**What is required:**
Would you print all of the entries exactly, please, but without their pictures?

**Material provided:**
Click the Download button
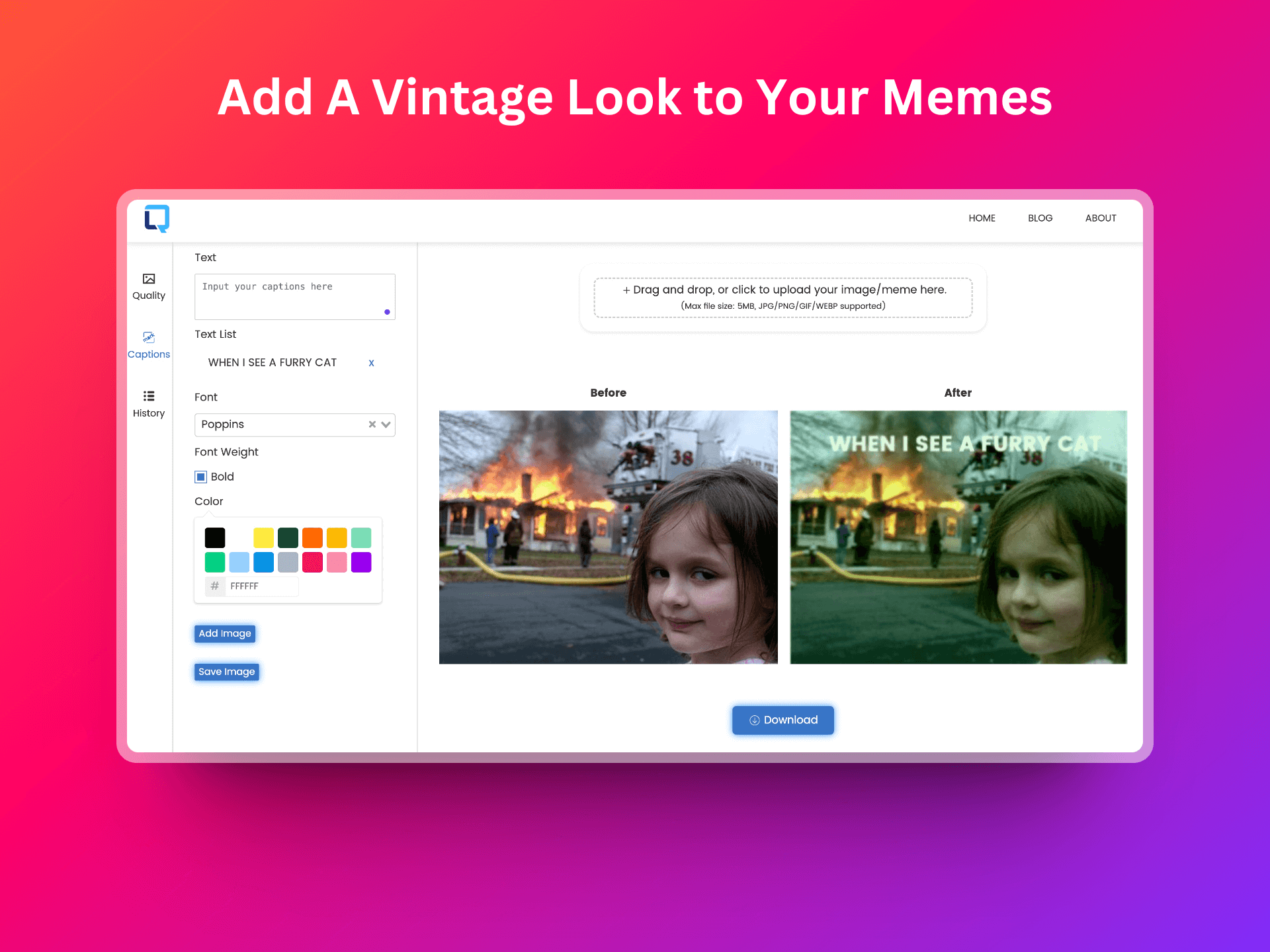This screenshot has width=1270, height=952. pos(783,720)
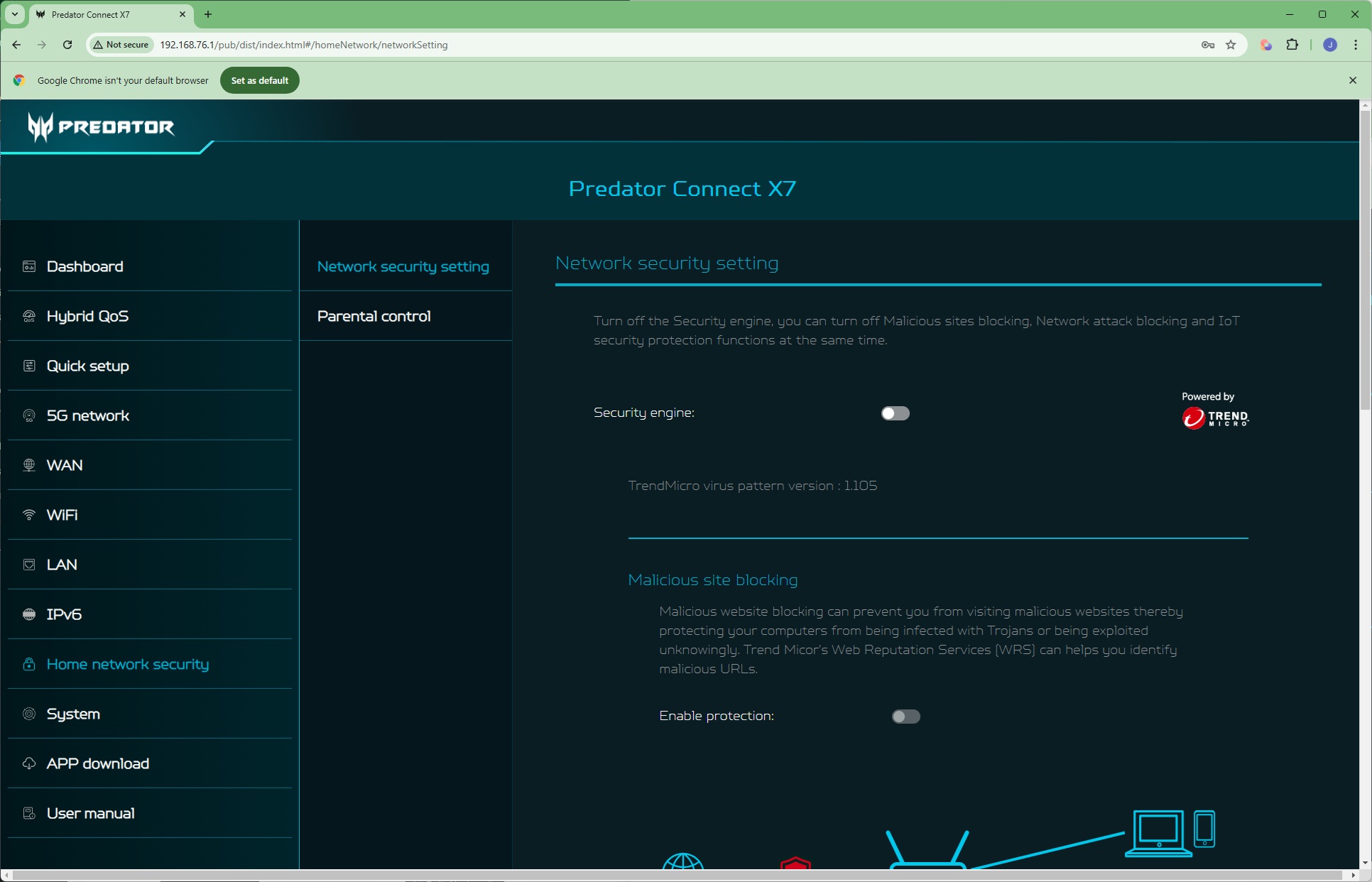Click the WiFi signal icon
The height and width of the screenshot is (882, 1372).
(29, 515)
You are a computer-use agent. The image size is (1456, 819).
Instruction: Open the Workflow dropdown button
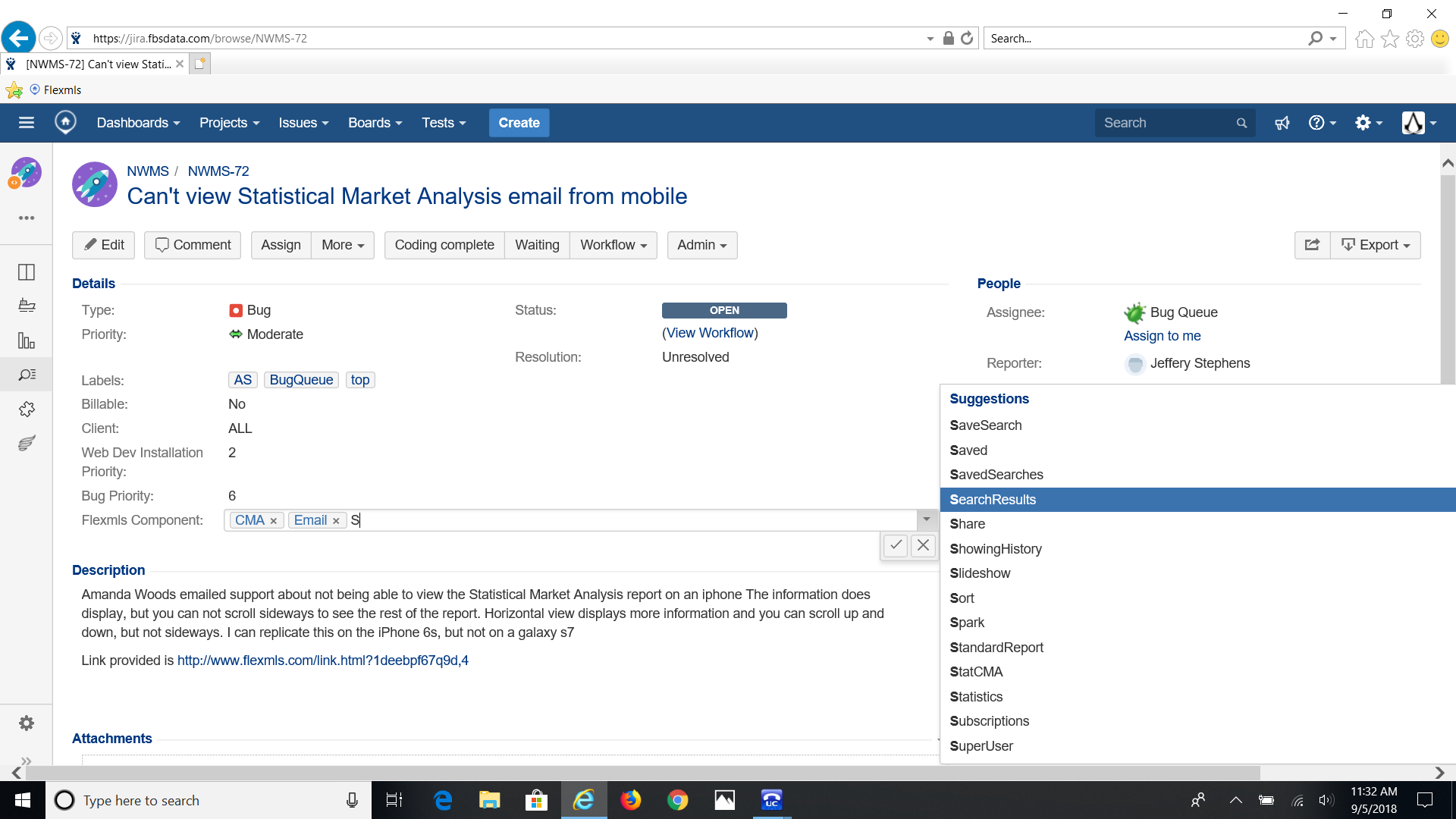click(613, 245)
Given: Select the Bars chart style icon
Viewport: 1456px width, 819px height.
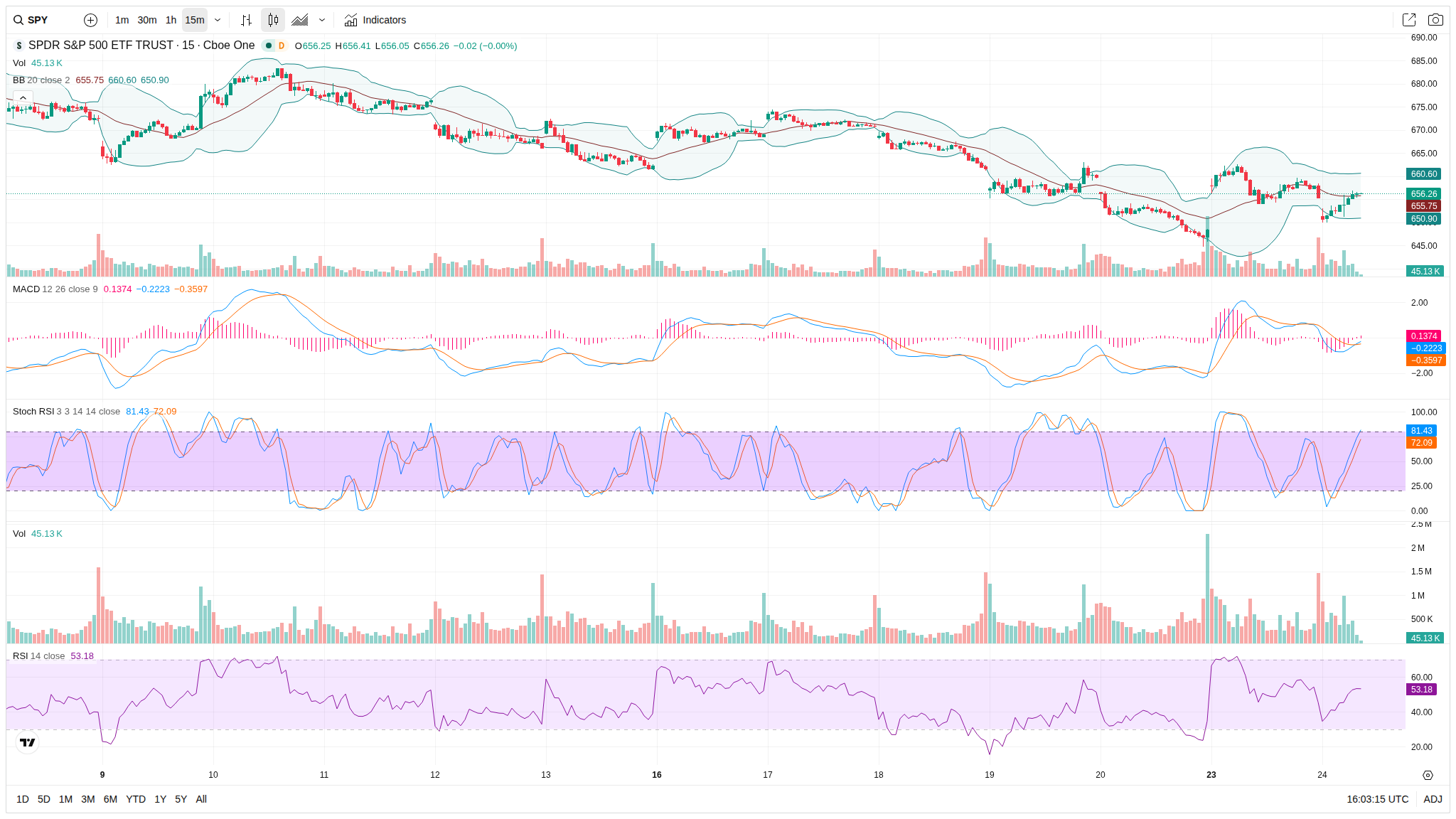Looking at the screenshot, I should 246,20.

**Result:**
Click the Download button
This screenshot has width=1270, height=952. pos(783,720)
Click the WiFi signal icon
The height and width of the screenshot is (882, 1372).
(29, 515)
You are a computer-use agent. The image size is (1456, 819).
Instruction: Open the Workflow dropdown button
click(613, 245)
Given: Select the Bars chart style icon
Viewport: 1456px width, 819px height.
Looking at the screenshot, I should 246,20.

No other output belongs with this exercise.